Vitamin D is Associated with a4ß7+ Immunophenotypes and Predicts Vedolizumab Therapy Failure in Patients with Inflammatory Bowel Disease. Journal of Crohn's & colitis Gubatan, J., Rubin, S. J., Bai, L., Haileselassie, Y., Levitte, S., Balabanis, T., Patel, A., Sharma, A., Sinha, S. R., Habtezion, A. 2021

Abstract

Vitamin D downregulates the in vitro expression of the gut-tropic integrin a4ß7 on immune cells. The clinical relevance of this finding in patients with inflammatory bowel disease (IBD) is unclear. We tested the hypothesis that vitamin D is associated with a4ß7 immunophenotypes and risk of vedolizumab (anti- a4ß7) failure in IBD.We performed single-cell immunophenotyping of peripheral and intestinal immune cells using mass cytometry (CyTOF) in vedolizumab-naïve patients with IBD (N=48). We analyzed whole-genome mucosal gene expression (GSE73661) from GEMINI I and GEMINI long-term safety (LTS) to determine the association between vitamin D receptor (VDR) and integrin alpha-4 (ITGA4) and beta-7 (ITGB7) genes.
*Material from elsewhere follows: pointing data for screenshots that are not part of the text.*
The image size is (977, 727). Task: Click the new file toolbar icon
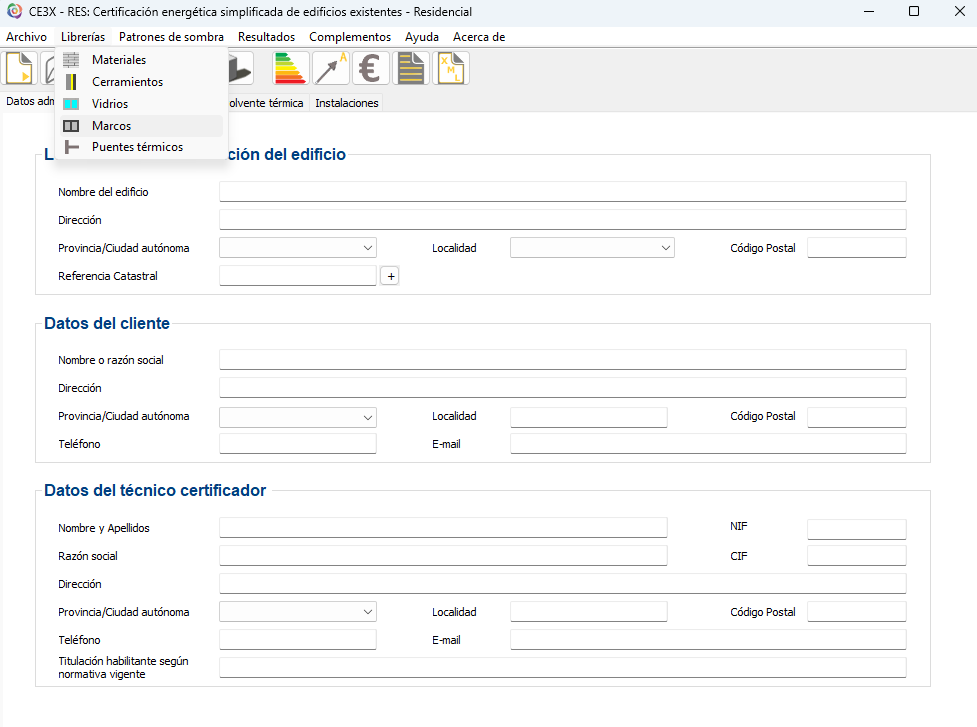(x=20, y=68)
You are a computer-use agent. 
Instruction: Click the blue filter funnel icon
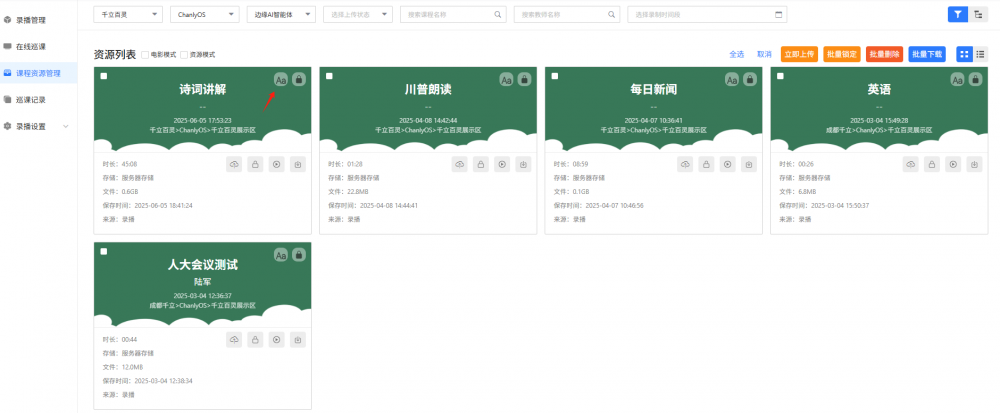[x=957, y=14]
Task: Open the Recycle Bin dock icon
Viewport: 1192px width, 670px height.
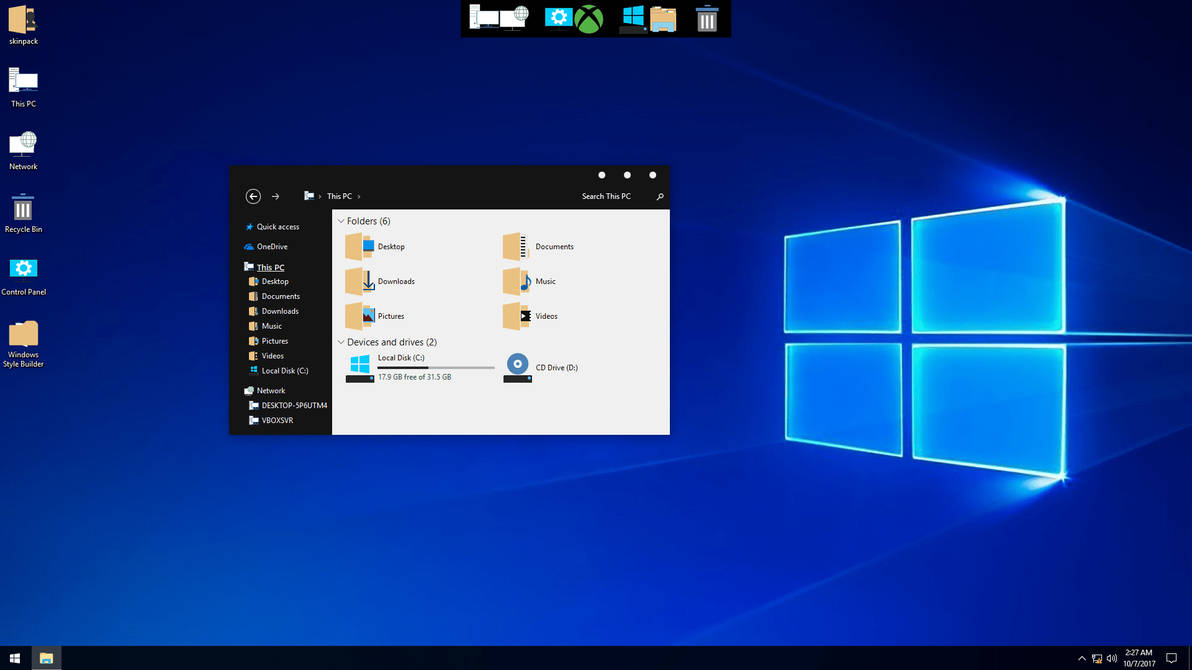Action: (706, 18)
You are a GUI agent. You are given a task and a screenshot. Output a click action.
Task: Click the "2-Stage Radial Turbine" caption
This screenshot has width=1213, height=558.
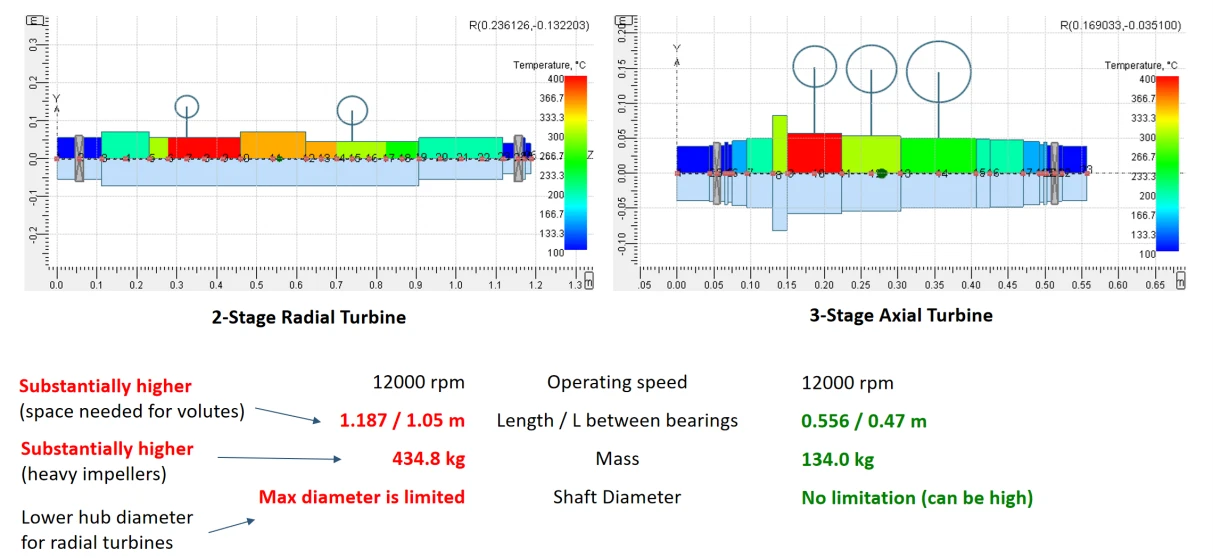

We estimated the odds of vedolizumab failure with low pre-treatment vitamin D in a combined retrospective and prospective IBD cohort (N= 252) with logistic regression.Immunophenotyping revealed that higher 25(OH)D was associated with decreased a4ß7+ peripheral blood mononuclear cells (R = -0.400, P < 0.01) and a4ß7+ intestinal leukocytes (R = -0.538, P= 0.03). Serum 25(OH)D was inversely associated with a4ß7+ peripheral B cells and natural killer (NK) cells and a4ß7+ intestinal B cells, NK cells, monocytes, and macrophages. Mucosal expression of VDR was inversely associated with ITGA4 and ITGB7 expression. In multivariate analysis, 25(OH)D < 25 ng/mL was associated with increased vedolizumab primary non-response during induction (OR 26.10, 95% CI 14.30-48.90, P<0.001) and failure at 1-year follow-up (OR 6.10, 95% CI 3.06-12.17, P<0.001).Low serum 25(OH)D is associated with a4ß7+ immunophenotypes and predicts future vedolizumab failure in patients with IBD.